The index has also replaced its journal-based classification approach with an article-level subject classification system, allowing individual papers to be assigned to specific disciplines rather than inheriting a journal’s primary subject area. To maintain comparability, articles from the newly added journals have been incorporated retrospectively for 2024 and 2025, while the revised classification methodology has been applied across the entire database.
“With expanded disciplinary coverage and a recalibrated methodology, the Nature Index now provides a more comprehensive and precise view of high-quality research output,” said Simon Baker, Chief Editor, Nature Index. “In terms of the results, we are continuing to see extremely strong performance from China, while there is also evidence that the wider East Asia region is growing output at a faster rate than Europe and North America.”
China remained the world’s leading contributing country, recording a 22.4 per cent increase in research output between 2024 and 2025. It was the only country in the global top ten to achieve double-digit growth. Japan, South Korea and India also featured in the global top 10, with both Japan and South Korea posting growth of almost 10 per cent.

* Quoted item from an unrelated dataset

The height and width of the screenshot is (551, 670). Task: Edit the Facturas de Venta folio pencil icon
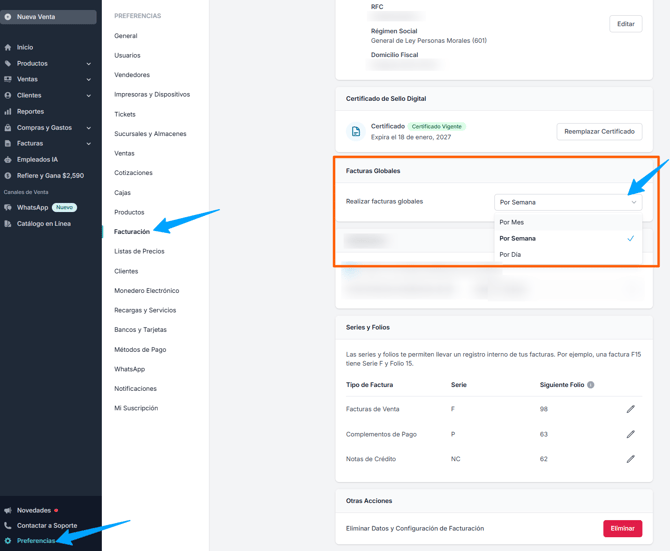pyautogui.click(x=630, y=409)

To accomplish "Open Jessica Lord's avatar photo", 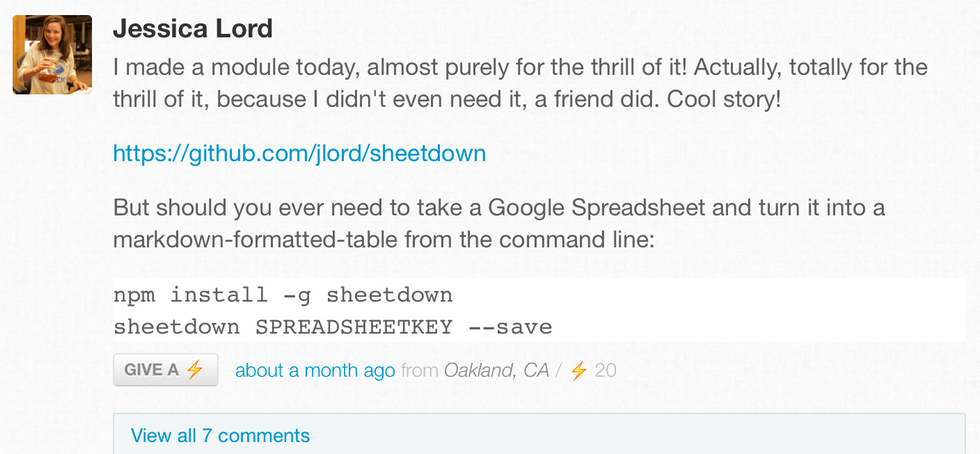I will pos(52,54).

The United States and Germany remained among the top five countries across all seven subject areas. The US led globally in health sciences and social sciences, while the UK ranked among the top five in every subject area except chemistry.
At the institutional level, the Chinese Academy of Sciences retained its position as the world’s leading research institution overall and across most subject areas, excluding health sciences and social sciences. Nine of the world’s top 10 institutions are now based in China, up from eight in the previous rankings, with Zhejiang University rising to second place globally.
Harvard University climbed to third overall and led the rankings in both health sciences and social sciences. US institutions dominated the social sciences rankings, accounting for nine of the top 10 positions.
In biological sciences, Harvard ranked second, while Germany’s Max Planck Society placed third. European institutions also performed strongly in physical sciences, with four organisations in the global top 10, including the Max Planck Society in second place and Italy’s National Institute for Nuclear Physics in fourth. The Helmholtz Association ranked fourth globally in Earth and environmental sciences.